D'altra parte difficilmente la nostra Provincia, all'interno di una discussione di questo tipo, può semplicemente sottrarsi o invocare particolarismi senza una strategia più ampia a fronte di una situazione che vede presenti sul nostro territorio un'Amministrazione Provinciale, 78 comuni, 5 Comunità Montane, un B.I.M, il tutto per soddisfare le esigenze di poco più di 180.000 abitanti che, al di là della complessità e particolarità del territorio, sono comunque i soli contribuenti per tutto questo apparato amministrativo.
Il disegno di Legge Costituzionale, affrettato e con molte lacune, ha fatto emergere in valle una serie di propositi di autonomia diretta o indiretta, come i referendum per essere annessi alla Svizzera o alla Provincia Autonoma di Trento e Bolzano, che lasciano abbastanza basiti.
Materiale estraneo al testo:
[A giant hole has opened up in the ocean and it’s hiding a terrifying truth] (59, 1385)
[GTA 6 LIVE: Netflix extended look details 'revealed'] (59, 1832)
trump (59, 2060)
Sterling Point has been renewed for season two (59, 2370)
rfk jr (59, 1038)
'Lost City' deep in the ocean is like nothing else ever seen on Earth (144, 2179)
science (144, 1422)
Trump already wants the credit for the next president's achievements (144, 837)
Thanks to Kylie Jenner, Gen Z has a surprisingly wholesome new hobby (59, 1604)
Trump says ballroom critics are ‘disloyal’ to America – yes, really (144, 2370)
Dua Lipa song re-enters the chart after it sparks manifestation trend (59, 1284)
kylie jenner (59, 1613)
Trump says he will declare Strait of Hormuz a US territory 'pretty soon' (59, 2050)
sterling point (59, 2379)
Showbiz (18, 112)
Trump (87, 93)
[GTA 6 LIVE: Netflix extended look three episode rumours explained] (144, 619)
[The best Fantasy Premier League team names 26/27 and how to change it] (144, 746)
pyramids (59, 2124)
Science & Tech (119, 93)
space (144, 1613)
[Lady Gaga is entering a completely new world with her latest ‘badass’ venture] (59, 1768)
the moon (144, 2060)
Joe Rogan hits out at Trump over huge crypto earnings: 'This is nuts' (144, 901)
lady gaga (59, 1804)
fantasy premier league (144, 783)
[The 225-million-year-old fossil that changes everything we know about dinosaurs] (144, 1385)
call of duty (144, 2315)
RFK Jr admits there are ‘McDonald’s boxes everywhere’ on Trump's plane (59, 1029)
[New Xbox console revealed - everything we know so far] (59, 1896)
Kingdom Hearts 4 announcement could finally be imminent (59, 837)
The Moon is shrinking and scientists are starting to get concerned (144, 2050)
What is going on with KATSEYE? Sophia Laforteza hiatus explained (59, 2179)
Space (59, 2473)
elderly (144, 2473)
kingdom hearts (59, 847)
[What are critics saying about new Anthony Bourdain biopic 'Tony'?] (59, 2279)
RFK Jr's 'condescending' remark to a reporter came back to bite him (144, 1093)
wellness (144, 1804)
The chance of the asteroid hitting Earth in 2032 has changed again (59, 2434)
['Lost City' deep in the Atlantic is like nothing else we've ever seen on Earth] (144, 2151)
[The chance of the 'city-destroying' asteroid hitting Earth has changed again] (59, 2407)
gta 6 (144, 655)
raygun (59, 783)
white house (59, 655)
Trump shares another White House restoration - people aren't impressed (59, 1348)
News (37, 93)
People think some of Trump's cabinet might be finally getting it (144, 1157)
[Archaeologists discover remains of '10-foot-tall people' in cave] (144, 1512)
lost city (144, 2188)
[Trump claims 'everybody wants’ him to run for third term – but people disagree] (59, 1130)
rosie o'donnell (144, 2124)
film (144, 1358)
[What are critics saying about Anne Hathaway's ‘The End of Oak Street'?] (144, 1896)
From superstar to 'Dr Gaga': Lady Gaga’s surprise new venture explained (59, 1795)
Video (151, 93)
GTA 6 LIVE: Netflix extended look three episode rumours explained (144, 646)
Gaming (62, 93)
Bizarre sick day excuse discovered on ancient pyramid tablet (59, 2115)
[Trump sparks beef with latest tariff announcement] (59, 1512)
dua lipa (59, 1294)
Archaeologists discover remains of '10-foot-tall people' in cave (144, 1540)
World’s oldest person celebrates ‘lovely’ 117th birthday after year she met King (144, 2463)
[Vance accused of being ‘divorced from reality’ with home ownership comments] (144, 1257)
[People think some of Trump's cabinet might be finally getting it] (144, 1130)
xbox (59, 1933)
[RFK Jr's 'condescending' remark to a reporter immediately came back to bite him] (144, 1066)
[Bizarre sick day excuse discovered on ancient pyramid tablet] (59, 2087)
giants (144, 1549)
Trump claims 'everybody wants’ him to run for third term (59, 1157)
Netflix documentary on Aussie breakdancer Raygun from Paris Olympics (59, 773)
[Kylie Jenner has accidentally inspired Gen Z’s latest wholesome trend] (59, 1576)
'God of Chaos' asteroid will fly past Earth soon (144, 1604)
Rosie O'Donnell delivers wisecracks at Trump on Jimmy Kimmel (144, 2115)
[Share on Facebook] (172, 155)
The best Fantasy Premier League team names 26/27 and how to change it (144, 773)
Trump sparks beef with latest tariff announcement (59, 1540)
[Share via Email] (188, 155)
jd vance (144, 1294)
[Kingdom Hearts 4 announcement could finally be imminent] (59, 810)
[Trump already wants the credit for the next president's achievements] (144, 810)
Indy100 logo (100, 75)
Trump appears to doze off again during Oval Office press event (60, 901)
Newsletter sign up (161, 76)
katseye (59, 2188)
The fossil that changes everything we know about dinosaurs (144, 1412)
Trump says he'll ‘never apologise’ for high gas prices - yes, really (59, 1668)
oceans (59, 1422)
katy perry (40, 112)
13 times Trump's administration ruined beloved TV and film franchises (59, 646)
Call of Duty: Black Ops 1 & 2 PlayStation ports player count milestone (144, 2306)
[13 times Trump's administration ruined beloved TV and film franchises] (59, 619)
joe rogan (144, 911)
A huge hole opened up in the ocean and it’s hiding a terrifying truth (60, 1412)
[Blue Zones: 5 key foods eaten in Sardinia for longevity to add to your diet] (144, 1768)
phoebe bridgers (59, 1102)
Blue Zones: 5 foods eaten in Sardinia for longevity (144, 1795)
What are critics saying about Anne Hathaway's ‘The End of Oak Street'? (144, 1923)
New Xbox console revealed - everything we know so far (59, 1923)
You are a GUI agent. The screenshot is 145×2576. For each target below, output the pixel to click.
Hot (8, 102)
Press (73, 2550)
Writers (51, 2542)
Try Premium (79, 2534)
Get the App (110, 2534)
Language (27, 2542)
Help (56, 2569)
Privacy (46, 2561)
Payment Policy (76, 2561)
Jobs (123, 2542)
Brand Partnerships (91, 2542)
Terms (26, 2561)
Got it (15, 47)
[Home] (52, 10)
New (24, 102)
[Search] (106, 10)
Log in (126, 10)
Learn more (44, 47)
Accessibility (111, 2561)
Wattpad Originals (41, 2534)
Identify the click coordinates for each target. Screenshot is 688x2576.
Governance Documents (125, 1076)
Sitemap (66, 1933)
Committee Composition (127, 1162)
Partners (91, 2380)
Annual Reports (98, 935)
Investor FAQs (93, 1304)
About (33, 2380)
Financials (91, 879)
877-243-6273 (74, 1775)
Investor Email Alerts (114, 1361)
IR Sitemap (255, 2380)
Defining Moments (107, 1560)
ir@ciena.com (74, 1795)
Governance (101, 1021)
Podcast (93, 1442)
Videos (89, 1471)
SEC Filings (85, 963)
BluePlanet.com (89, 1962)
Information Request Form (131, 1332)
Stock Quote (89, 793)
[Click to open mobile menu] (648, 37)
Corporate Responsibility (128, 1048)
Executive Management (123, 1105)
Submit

In particolare, proprio relativamente a quest'ultima ipotesi, sarebbe il caso che, qualora lo Stato decida di rivedere l'assetto territoriale, si eviti di avere cittadini di serie A e di serie B perché questa relatà non ha più nessuna motivazione politica o storica a supporto se non il mantenimento di rendite di posizione non più tollerabili perché un conto è la sana amministrazione pubblica un altro i privilegi di ristorni fiscali estremamente favorevoli.
Ritengo doveroso sull’argomento prendere spunto dal lavoro del nostro convalligiano Alberto Quadrio Curzio che ha definito, nello Statuto Comunitario di Valle, la nostra Comunità come “Alpina, Lombarda, Italiana e Mitteleuropea” ed ha al contempo stroncato ogni velleità autonomistica definendola “inattuabile ed inutile” spiegando come nel rapporto con la Lombardia e l'Europa dovremo trovare le forme per valorizzare l'unicità del nostro territorio montano.
Indispensabile però in questa situazione è trovare condivisione vera, autentica e fortemente unitaria sforzandoci per superare le proprie convinzioni particolari sul significato profondo, storico, politico, culturale ed istituzionale circa la nostra natura di terra “Alpina, Lombarda, Italiana e Mitteleuropea”.
Forse la sfida potrebbe essere vinta prefigurando una nuova dimensione Provinciale Alpina che permetterebbe un rapporto con la pianura più rispettoso delle nostre esigenze, forza dei numeri, e, al contempo, di aprirebbe un canale diretto di collegamento verso l'Europa ed il Nord in genere con l’effettiva valorizzazione della tipicità dell'area Alpina di cui potremo divenire riferimento sostanziale.
Per fare questo è auspicabile, per una volta, superare i particolarismi di bottega e riuscire ad individuare una strada percorribile, perché dividerci sul nostro futuro per l'ennesima volta, come purtroppo stà forse già succedendo, significherà, semplicemente, dare l'alibi ad altri per decidere in nostra vece.
Nella costruzione della indispensabile unità la Provincia si faccia promotrice della istituzione di un tavolo di confronto aperto a tutti coloro che hanno una proposta concreta per il nostro riordino istituzionale convinti che dal dialogo costruttivo potrà scaturire una sintesi unitaria autorevole e praticabile su cui chiamare poi tutti i nostri convalligiani alla condivisone e alla mobilitazione per ottenerne la sua applicazione.
La partecipazione convinta della nostra gente è indispensabile, per ottenerla occorre unità, unità, unità.